Audio CD
Number of Discs: 1
Label: MASCOT RECORDS
ASIN: B0747PGLWG
22 September, 2017
Rating: *****
Once upon-a-time it would have seemed pretty inconceivable that the day would come when Black Country Communion would be releasing a fourth album. Yet here we are, BCCIV is with us and goodness me isn’t it a blessing that any reported differences have been set aside in order to create this a quite remarkable album.
The term ‘Supergroup’ may be frowned upon by some, but that’s exactly what Black Country Communion are with each individual bringing their own brand of excellence to the party and sprinkling every track with their own particular doses of super-sensuous fairy dust.
Collide is a raucous roustabout of an opener though, the delicious thumping rhythms grinding out a path for those cuts which follow in its wake. With Glenn Hughes’ voice and meticulous bass heroics, Jason Bonham’s kit work providing a relentless, faultless reverberating beat as Derek Sherinian’s keys juxtapose the out-and-out monolithic power of the track with some divine sensitivity, here is a crowd pleaser if ever there was one.

→ Exercise tasks
A) In the album review above, rewrite the passage from "The term ‘Supergroup’" to "super-sensuous fairy dust.", substituting "stardust" for "fairy dust".
B) Answer these questions from the album review:
(i) What label is listed for the CD?
(ii) What is the fourth album called?
(iii) Whose keys are described on the opener?

→ Given information
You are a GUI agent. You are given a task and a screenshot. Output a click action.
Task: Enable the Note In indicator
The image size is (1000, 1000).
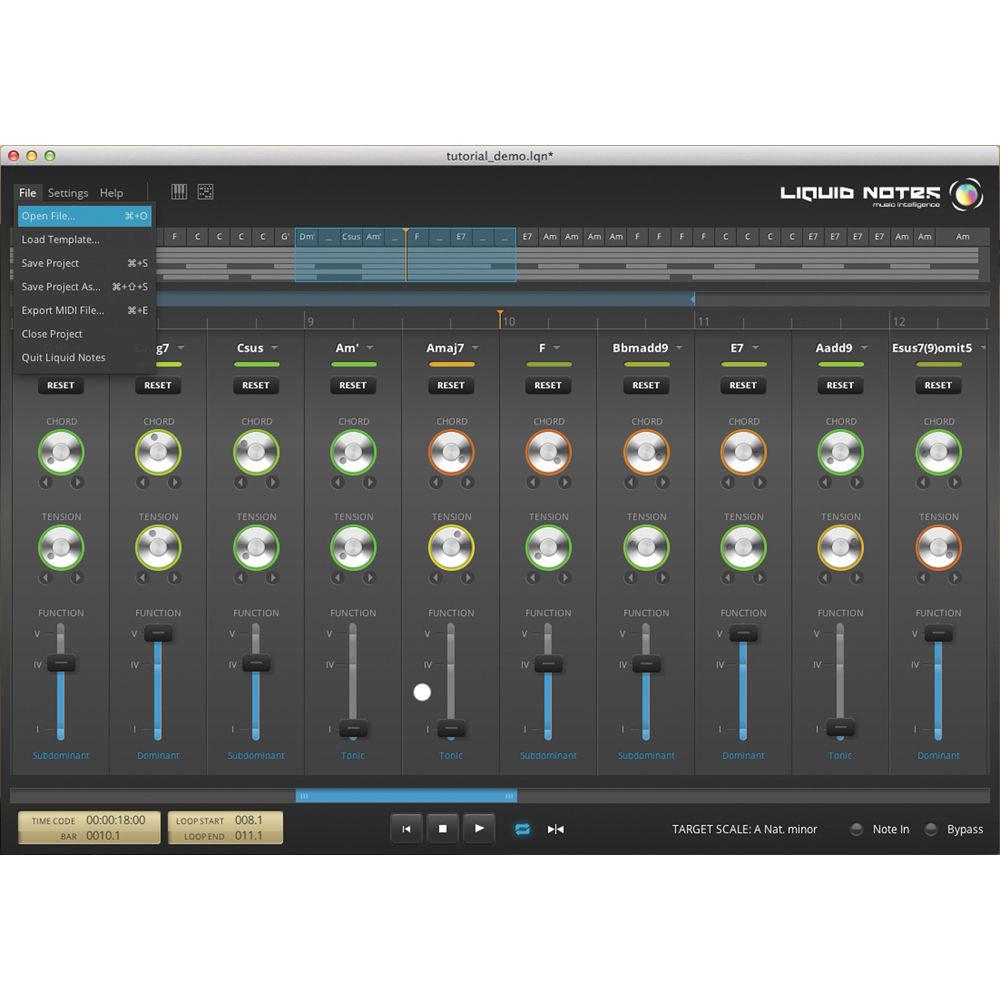[x=856, y=829]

→ List of solutions
A)
The term ‘Supergroup’ may be frowned upon by some, but that’s exactly what Black Country Communion are with each individual bringing their own brand of excellence to the party and sprinkling every track with their own particular doses of super-sensuous stardust.

B)
(i) MASCOT RECORDS
(ii) BCCIV
(iii) Derek Sherinian's